I know of three projects that use LoRa as the carrier technology: Meshtastic, Meshcore and even Reticulum (which isn't strictly LoRa but I've seen it extended across LoRa). Meshtastic is probably the worst, and most popular, of the lot.

[–] Sanctus@lemmy.dbzer0.com 2 points 22 hours ago

We really fucked up letting corporations control the internet.

[–] ThillyGooth@lemmy.world 1 points 23 hours ago (1 children)

Meshtastic is fine for a small network but people are using it with the intention of building a city-wide mesh network and it's failing miserably. There would have to be big changes in Meshtastic before it's viable in such an environment. Meshcore however seems to show promise. The only downside being the need for repeater nodes since clients don't repeat. I'm seeing a little adoption of Meshcore locally.

There are attempts to make state-wide meshes, there's one in North Carolina. Most of the traffic on this mesh? "Morning mesh!" --no answer-- Most of the conversations you see between members? On Discord. Probably because Discord actually works.

I dig the idea of a communication network in which individuals can own the infrastructure. This doesn't seem to be it, though.

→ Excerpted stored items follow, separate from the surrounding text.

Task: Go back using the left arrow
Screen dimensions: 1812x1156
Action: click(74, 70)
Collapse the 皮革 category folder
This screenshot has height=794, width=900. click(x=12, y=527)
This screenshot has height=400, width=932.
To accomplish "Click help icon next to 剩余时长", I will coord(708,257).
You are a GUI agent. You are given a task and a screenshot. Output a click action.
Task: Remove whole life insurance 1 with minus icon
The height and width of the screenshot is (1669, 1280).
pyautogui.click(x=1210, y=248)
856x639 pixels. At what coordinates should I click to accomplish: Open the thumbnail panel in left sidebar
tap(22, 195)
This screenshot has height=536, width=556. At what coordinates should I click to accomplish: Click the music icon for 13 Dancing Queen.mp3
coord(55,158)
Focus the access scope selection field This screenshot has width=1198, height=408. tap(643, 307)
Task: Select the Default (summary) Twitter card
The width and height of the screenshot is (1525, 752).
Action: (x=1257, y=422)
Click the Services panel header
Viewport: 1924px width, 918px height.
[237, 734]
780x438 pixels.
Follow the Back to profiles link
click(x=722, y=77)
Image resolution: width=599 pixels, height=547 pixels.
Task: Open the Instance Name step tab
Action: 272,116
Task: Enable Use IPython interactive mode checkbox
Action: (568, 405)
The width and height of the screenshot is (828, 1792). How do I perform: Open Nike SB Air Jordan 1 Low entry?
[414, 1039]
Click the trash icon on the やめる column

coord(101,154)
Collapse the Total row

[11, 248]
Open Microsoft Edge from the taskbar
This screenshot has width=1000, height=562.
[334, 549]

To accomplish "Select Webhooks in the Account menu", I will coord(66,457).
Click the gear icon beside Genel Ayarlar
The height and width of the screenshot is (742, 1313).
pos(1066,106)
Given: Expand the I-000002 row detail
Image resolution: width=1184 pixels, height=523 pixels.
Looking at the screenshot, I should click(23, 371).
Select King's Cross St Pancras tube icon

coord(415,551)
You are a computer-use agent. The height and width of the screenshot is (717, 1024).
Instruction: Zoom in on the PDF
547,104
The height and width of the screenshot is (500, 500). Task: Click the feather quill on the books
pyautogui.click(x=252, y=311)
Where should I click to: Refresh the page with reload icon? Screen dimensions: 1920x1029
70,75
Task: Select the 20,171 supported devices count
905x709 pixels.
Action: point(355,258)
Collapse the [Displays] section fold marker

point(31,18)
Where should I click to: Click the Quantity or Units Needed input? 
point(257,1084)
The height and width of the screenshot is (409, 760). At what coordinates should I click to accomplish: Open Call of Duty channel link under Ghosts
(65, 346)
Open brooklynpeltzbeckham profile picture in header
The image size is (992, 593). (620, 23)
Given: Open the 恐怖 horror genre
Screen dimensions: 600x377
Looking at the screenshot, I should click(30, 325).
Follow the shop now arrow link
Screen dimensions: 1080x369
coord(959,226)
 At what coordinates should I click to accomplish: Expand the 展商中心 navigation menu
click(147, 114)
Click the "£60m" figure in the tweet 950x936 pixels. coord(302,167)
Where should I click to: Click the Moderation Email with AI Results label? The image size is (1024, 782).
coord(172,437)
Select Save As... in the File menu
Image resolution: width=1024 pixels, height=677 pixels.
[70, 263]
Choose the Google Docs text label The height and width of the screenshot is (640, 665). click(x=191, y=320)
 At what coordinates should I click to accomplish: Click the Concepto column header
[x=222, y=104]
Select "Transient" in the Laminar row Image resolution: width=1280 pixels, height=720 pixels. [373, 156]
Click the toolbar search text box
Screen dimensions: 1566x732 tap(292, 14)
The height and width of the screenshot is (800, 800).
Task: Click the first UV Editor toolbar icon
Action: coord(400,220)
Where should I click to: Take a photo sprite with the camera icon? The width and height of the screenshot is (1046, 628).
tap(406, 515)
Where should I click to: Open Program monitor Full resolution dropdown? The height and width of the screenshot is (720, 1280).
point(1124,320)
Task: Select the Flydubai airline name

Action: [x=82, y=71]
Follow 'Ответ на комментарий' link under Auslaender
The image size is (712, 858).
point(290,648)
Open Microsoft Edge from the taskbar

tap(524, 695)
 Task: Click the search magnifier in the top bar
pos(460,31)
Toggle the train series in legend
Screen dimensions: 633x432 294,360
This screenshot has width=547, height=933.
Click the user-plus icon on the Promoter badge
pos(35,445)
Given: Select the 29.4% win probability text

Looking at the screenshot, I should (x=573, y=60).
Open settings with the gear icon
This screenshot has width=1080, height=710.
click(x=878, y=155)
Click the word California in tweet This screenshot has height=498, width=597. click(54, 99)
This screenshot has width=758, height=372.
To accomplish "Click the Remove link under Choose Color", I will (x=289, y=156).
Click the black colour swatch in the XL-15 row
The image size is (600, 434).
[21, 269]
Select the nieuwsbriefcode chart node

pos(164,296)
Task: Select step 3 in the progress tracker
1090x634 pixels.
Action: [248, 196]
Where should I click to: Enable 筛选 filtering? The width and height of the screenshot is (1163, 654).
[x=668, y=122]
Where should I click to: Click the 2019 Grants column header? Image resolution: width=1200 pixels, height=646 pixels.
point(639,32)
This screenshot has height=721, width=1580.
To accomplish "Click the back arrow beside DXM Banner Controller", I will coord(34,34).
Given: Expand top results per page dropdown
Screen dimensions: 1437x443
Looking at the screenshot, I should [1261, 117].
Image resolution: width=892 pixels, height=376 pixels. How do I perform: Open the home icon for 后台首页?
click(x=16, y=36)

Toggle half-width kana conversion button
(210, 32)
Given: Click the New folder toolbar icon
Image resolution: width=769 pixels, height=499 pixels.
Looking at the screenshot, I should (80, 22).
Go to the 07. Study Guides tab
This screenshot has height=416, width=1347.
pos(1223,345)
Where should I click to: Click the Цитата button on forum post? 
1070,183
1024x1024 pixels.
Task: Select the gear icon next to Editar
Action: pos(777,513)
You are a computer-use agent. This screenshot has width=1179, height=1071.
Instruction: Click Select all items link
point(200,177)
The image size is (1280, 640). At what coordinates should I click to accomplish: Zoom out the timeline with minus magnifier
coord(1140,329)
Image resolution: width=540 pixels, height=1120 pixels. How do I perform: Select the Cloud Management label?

[–] Ulrich@feddit.org 1 points 1 day ago

Uhhhh yes and no? You can't send anything but text over Meshtastic. You're also dependent on other people using it. And it's also extremely unreliable. Further you'd probably want a specific thread for notifications which not only would you have to convince people to join but it'd probably be filled with crosstalk since there are no moderation capabilities.

Plus it would be susceptible to the same ignorant/malicious reports as this app.

[–] KingThrillgore@lemmy.ml 0 points 1 day ago

Looking more and more like Coqui is the better app.